[Entries for locating text and elements]
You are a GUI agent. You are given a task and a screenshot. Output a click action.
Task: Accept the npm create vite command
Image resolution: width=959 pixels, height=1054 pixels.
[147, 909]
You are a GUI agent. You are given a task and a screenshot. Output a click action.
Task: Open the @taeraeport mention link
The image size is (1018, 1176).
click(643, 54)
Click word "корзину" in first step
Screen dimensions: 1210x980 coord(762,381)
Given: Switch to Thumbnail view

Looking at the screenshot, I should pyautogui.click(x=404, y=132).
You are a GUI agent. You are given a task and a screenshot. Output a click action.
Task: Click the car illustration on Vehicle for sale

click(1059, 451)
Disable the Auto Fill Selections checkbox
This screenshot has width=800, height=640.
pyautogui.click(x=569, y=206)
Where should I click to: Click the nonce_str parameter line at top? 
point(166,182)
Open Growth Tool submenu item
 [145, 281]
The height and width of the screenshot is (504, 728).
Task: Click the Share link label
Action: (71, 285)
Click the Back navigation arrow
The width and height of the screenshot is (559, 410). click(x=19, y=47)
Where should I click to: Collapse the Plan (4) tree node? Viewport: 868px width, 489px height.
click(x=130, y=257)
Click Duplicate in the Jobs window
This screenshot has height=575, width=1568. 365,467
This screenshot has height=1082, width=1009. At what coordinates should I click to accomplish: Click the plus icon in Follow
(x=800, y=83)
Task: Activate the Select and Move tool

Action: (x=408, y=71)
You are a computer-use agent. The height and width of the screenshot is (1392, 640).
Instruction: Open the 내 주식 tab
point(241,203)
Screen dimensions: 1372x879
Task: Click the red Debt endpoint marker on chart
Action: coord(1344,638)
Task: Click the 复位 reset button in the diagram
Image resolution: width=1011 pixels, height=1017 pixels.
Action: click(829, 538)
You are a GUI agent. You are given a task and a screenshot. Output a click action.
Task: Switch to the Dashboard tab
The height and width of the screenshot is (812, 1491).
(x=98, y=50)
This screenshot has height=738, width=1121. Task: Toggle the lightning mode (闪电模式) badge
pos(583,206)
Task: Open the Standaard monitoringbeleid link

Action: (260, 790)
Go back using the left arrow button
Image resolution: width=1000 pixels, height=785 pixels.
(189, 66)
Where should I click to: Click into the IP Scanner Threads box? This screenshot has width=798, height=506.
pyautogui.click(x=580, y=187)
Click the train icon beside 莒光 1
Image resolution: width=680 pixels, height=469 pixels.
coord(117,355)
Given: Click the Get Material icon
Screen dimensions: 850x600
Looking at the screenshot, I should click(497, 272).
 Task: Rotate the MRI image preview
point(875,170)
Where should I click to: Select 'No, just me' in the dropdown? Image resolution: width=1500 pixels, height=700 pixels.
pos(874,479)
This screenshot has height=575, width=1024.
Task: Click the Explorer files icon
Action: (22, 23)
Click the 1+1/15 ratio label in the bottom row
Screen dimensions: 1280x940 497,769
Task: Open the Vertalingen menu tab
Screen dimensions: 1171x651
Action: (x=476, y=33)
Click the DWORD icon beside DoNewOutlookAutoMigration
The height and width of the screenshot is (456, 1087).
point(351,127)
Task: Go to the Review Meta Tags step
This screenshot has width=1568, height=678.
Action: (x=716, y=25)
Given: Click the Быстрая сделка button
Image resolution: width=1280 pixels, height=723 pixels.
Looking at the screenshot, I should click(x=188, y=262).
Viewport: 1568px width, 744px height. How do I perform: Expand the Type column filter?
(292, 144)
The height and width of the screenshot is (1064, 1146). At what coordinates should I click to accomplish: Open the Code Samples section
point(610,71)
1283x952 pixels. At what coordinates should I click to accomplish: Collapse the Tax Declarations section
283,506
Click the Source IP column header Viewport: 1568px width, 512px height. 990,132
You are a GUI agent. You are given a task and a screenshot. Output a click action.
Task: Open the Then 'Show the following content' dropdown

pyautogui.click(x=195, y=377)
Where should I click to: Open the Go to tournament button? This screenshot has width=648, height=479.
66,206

[What to do]:
Reproduce every line of the data above, character for character.

[Solution]:
You are a GUI agent. You are given a task and a screenshot. Output a click action.
Task: Accept the npm create vite command
Image resolution: width=959 pixels, height=1054 pixels.
[147, 909]
You are a GUI agent. You are given a task and a screenshot. Output a click action.
Task: Open the @taeraeport mention link
The image size is (1018, 1176).
click(643, 54)
Click word "корзину" in first step
Screen dimensions: 1210x980 coord(762,381)
Given: Switch to Thumbnail view

Looking at the screenshot, I should pyautogui.click(x=404, y=132).
You are a GUI agent. You are given a task and a screenshot. Output a click action.
Task: Click the car illustration on Vehicle for sale

click(1059, 451)
Disable the Auto Fill Selections checkbox
This screenshot has width=800, height=640.
pyautogui.click(x=569, y=206)
Where should I click to: Click the nonce_str parameter line at top? 
point(166,182)
Open Growth Tool submenu item
 [145, 281]
The height and width of the screenshot is (504, 728).
Task: Click the Share link label
Action: (71, 285)
Click the Back navigation arrow
The width and height of the screenshot is (559, 410). click(x=19, y=47)
Where should I click to: Collapse the Plan (4) tree node? Viewport: 868px width, 489px height.
click(x=130, y=257)
Click Duplicate in the Jobs window
This screenshot has height=575, width=1568. 365,467
This screenshot has height=1082, width=1009. At what coordinates should I click to accomplish: Click the plus icon in Follow
(x=800, y=83)
Task: Activate the Select and Move tool

Action: (x=408, y=71)
You are a computer-use agent. The height and width of the screenshot is (1392, 640).
Instruction: Open the 내 주식 tab
point(241,203)
Screen dimensions: 1372x879
Task: Click the red Debt endpoint marker on chart
Action: coord(1344,638)
Task: Click the 复位 reset button in the diagram
Image resolution: width=1011 pixels, height=1017 pixels.
Action: click(829, 538)
You are a GUI agent. You are given a task and a screenshot. Output a click action.
Task: Switch to the Dashboard tab
The height and width of the screenshot is (812, 1491).
(x=98, y=50)
This screenshot has height=738, width=1121. Task: Toggle the lightning mode (闪电模式) badge
pos(583,206)
Task: Open the Standaard monitoringbeleid link

Action: (260, 790)
Go back using the left arrow button
Image resolution: width=1000 pixels, height=785 pixels.
(189, 66)
Where should I click to: Click into the IP Scanner Threads box? This screenshot has width=798, height=506.
pyautogui.click(x=580, y=187)
Click the train icon beside 莒光 1
Image resolution: width=680 pixels, height=469 pixels.
coord(117,355)
Given: Click the Get Material icon
Screen dimensions: 850x600
Looking at the screenshot, I should click(497, 272).
 Task: Rotate the MRI image preview
point(875,170)
Where should I click to: Select 'No, just me' in the dropdown? Image resolution: width=1500 pixels, height=700 pixels.
pos(874,479)
This screenshot has height=575, width=1024.
Task: Click the Explorer files icon
Action: (22, 23)
Click the 1+1/15 ratio label in the bottom row
Screen dimensions: 1280x940 497,769
Task: Open the Vertalingen menu tab
Screen dimensions: 1171x651
Action: (x=476, y=33)
Click the DWORD icon beside DoNewOutlookAutoMigration
The height and width of the screenshot is (456, 1087).
point(351,127)
Task: Go to the Review Meta Tags step
This screenshot has width=1568, height=678.
Action: (x=716, y=25)
Given: Click the Быстрая сделка button
Image resolution: width=1280 pixels, height=723 pixels.
Looking at the screenshot, I should click(x=188, y=262).
Viewport: 1568px width, 744px height. How do I perform: Expand the Type column filter?
(292, 144)
The height and width of the screenshot is (1064, 1146). At what coordinates should I click to accomplish: Open the Code Samples section
point(610,71)
1283x952 pixels. At what coordinates should I click to accomplish: Collapse the Tax Declarations section
283,506
Click the Source IP column header Viewport: 1568px width, 512px height. 990,132
You are a GUI agent. You are given a task and a screenshot. Output a click action.
Task: Open the Then 'Show the following content' dropdown

pyautogui.click(x=195, y=377)
Where should I click to: Open the Go to tournament button? This screenshot has width=648, height=479.
66,206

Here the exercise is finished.